Records from a data source:
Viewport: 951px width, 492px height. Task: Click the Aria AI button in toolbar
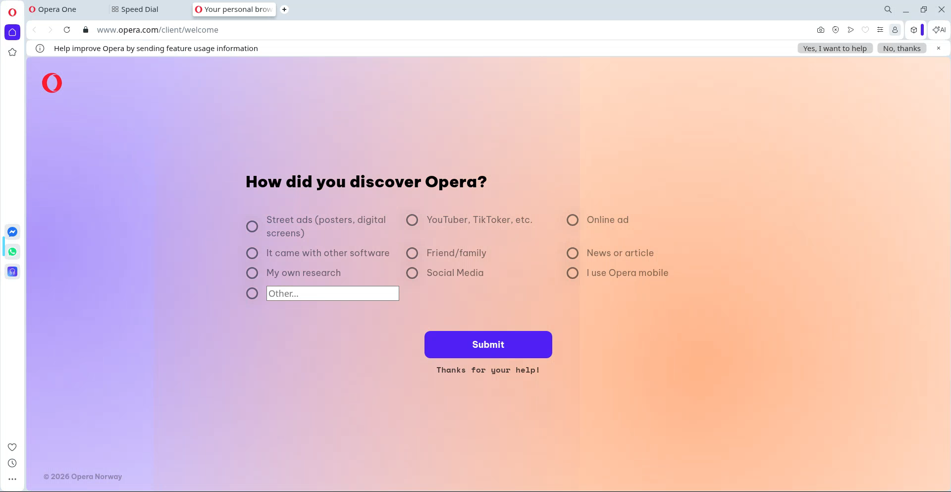pos(939,30)

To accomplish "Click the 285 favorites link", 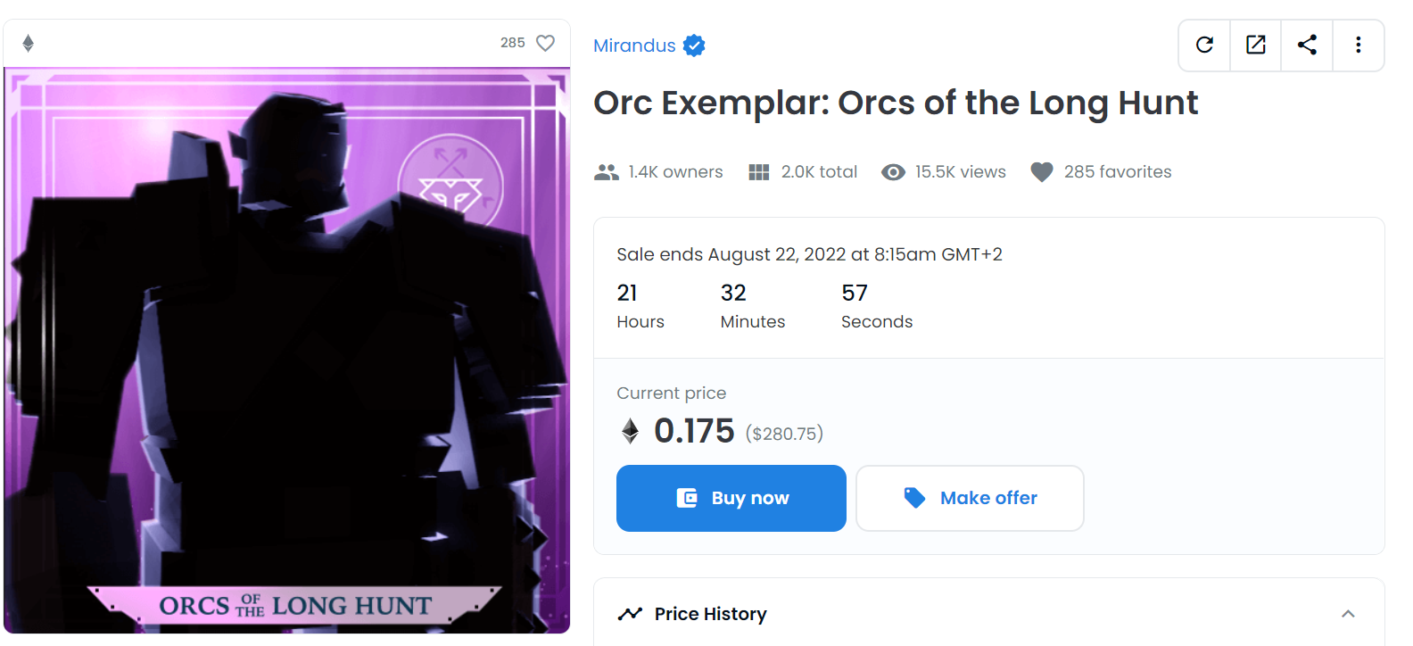I will coord(1117,172).
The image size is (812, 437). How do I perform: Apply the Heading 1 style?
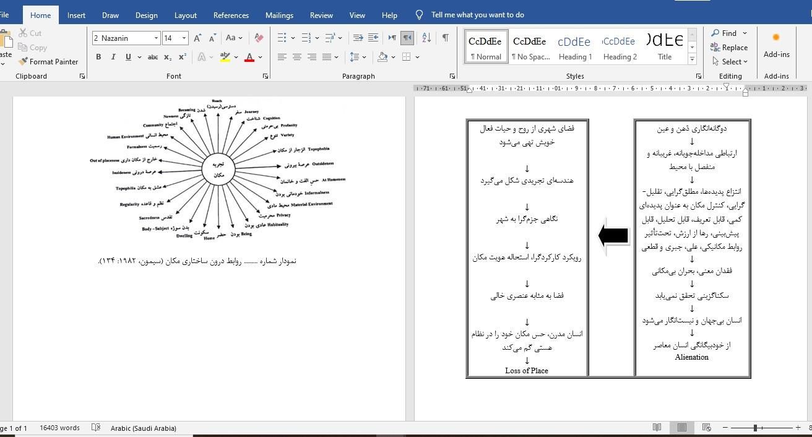pyautogui.click(x=575, y=46)
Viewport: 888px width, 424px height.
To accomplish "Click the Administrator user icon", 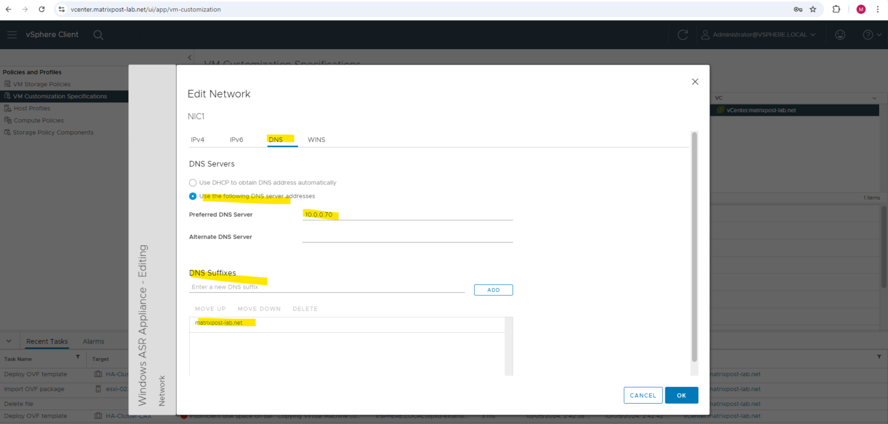I will pos(705,35).
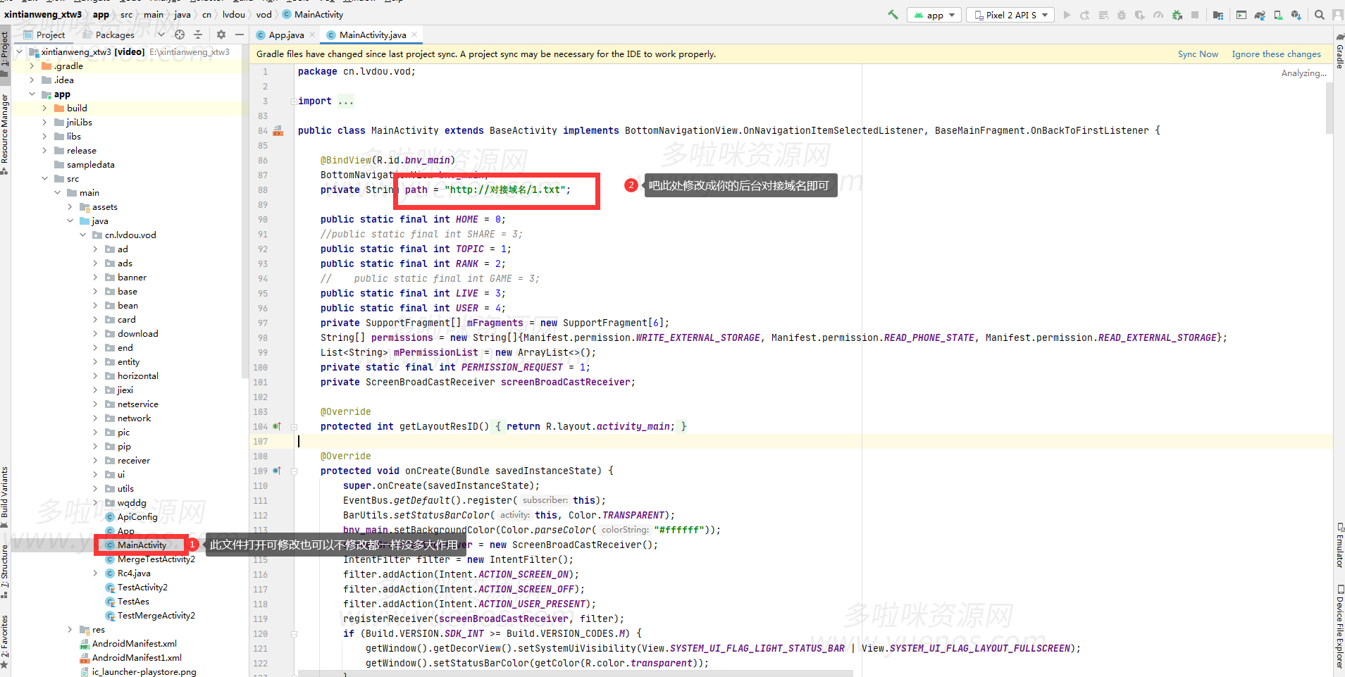Expand the res folder in tree
This screenshot has height=677, width=1345.
tap(70, 630)
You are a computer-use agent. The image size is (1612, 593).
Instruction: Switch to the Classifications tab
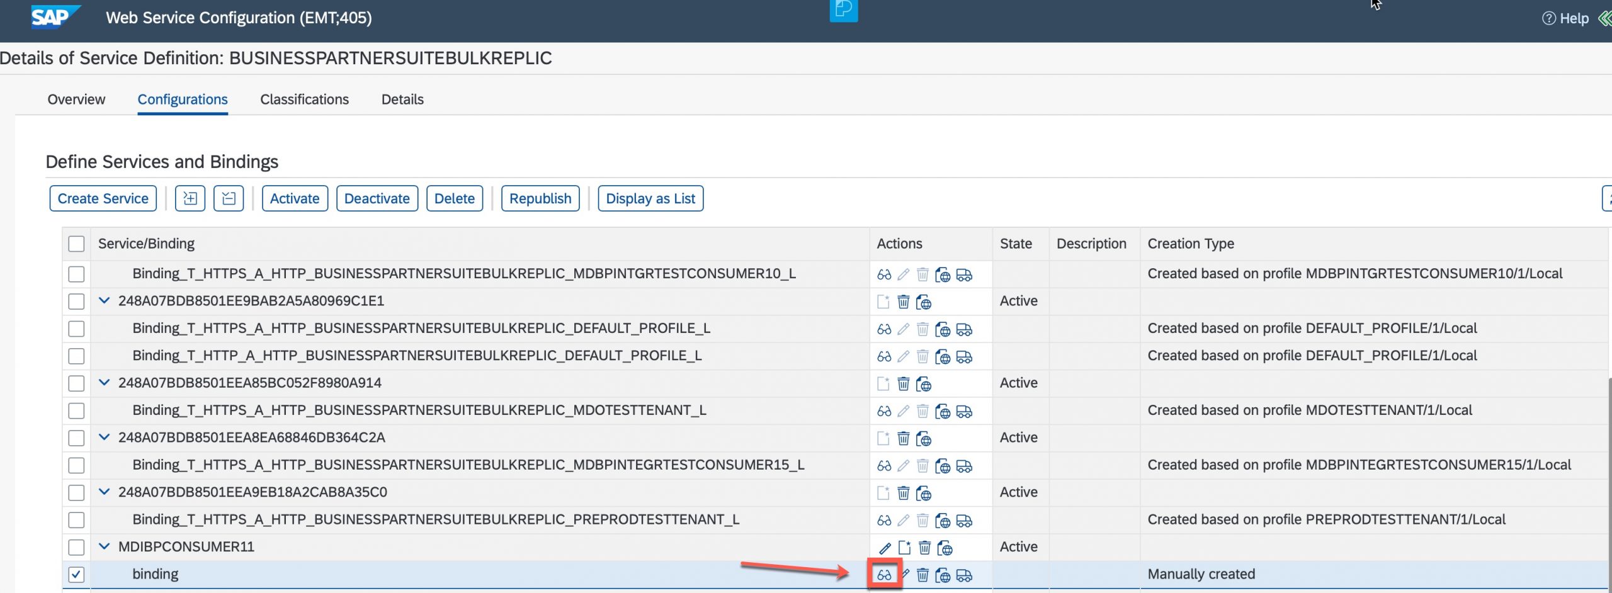(x=304, y=99)
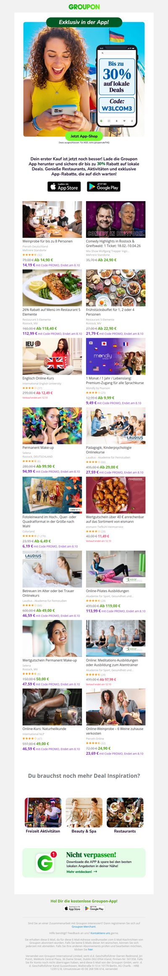Open the Jetzt bei Google Play badge
The image size is (168, 976).
[x=104, y=186]
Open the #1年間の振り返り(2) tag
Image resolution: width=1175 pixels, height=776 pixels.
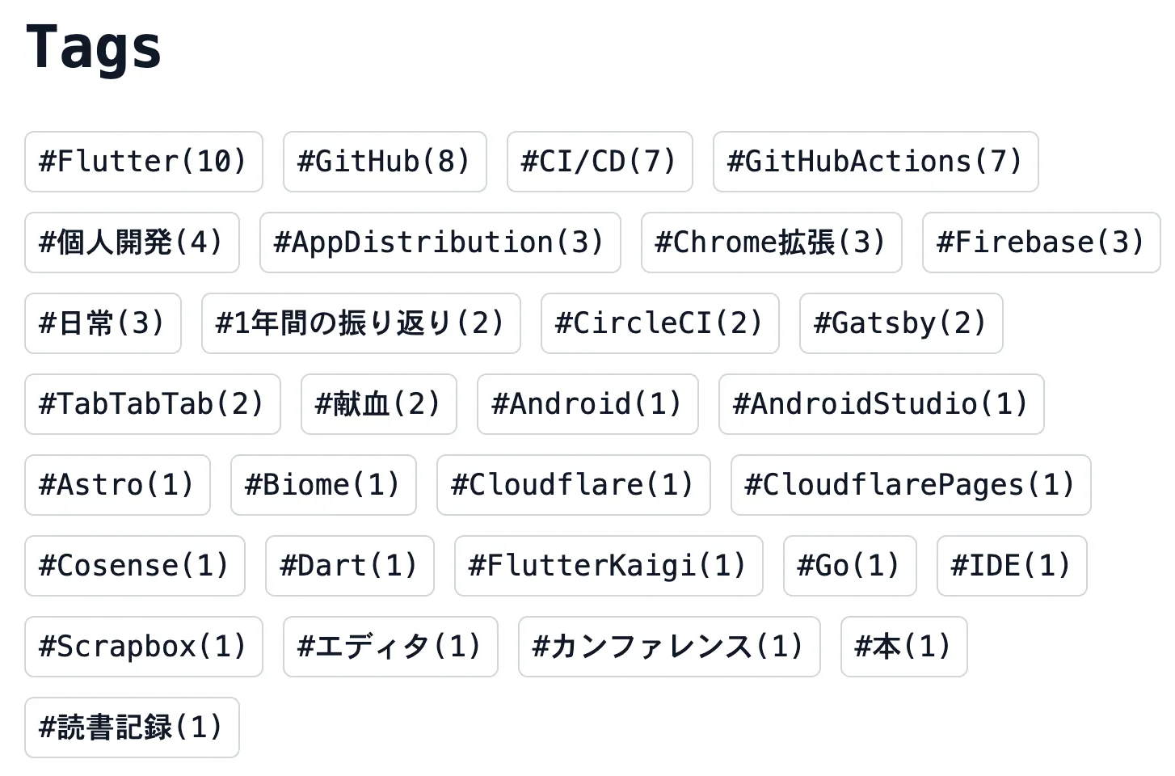tap(360, 323)
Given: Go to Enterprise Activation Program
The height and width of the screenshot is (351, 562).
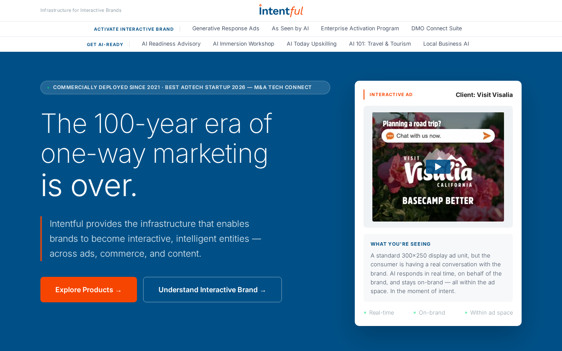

▶ [Aim]: How many lines in the rows above contain the string "Viewport"? Reply with only the number.

▶ [Output for this task]: 2